Need help with TCP/IP client access from Windows
Gordon McMillan
gmcm at hypernet.com
Thu Jul 29 18:21:12 EDT 1999
Eric Raymond writes:
> I need a Windows equivalent of this class for a client I'm writing.
[snip]
> The issues here are:
>
> (1) How do I get (at least) line-oriented access to an Internet
> server
> from a Python program running under Windows?
No problem there. (The only difference - when using Python - is that
you can only select on sockets on Windows).
> (2) How does one read and write the Windows equivalent of a dotfile?
> Must this involve the (shudder) registry?
You could, by using Mark's win32 extensions. MS would prefer you
kept this kind of info in the registry, but that doesn't stop
anybody, least of all you <g>.
The issue is really what is meant by a HOME directory.
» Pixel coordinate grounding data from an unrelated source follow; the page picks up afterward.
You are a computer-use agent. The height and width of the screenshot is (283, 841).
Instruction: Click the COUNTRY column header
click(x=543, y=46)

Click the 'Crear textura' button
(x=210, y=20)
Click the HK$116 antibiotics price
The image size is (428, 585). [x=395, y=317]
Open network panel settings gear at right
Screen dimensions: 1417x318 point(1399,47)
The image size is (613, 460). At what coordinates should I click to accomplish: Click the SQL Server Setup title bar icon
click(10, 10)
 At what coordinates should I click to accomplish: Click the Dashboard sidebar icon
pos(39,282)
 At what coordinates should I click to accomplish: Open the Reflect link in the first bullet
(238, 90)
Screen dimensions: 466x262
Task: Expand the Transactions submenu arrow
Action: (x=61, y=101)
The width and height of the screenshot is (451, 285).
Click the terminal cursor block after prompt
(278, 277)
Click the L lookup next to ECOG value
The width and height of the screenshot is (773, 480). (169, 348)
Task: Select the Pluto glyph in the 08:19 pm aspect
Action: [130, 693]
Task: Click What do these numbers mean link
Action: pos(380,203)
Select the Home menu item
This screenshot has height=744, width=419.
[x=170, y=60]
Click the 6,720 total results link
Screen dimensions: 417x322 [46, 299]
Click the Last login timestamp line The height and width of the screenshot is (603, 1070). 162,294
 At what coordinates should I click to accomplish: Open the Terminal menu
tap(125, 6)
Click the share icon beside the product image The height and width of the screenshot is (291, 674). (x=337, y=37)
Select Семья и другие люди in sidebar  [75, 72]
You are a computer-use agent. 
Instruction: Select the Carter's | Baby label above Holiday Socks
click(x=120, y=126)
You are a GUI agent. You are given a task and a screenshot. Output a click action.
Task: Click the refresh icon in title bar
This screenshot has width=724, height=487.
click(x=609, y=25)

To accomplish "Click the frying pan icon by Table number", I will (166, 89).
On NT, this
has a certain amount of meaning - there's probably a
%WINDIR%/profiles/%USERNAME% directory tree for that user (where
those funky %...% things are environment vars), but probably it's
safer to get that path out of the registry. On Win9x, it's pretty
meaningless, since a logon and username are pretty much an empty
formality. There's almost no way to keep multiple users on a Win9x
box from stepping on each other. (Of course, I mean multiple serial
users; the only possible kind in Windows).
Probably better just to have a default file, and let the user
override that if need be. Which may well never happen.
> (3) Is there a reliable way for Python programs under Windows to
> point a local
> browser at a specified URL?
The best way is to use WinExec from Mark's win32 extensions. You just
give it the URL and it loads the user's default browser. Using
os.system is harder, because most of the time a browser is not on the
user's path.
However, this worked fine for me:
browse='"C:\\Program Files\\Netscape\\Communicator\\Program\\netscape"
%s'
Note the double quotes around the nowhere-but-Windows <snicker> path
with spaces in it, and that argv[1] is expected to be a URL (same for
IE). Also note that the path doesn't go thru the c runtime lib, so
those wonderful backslashes can't be avoided.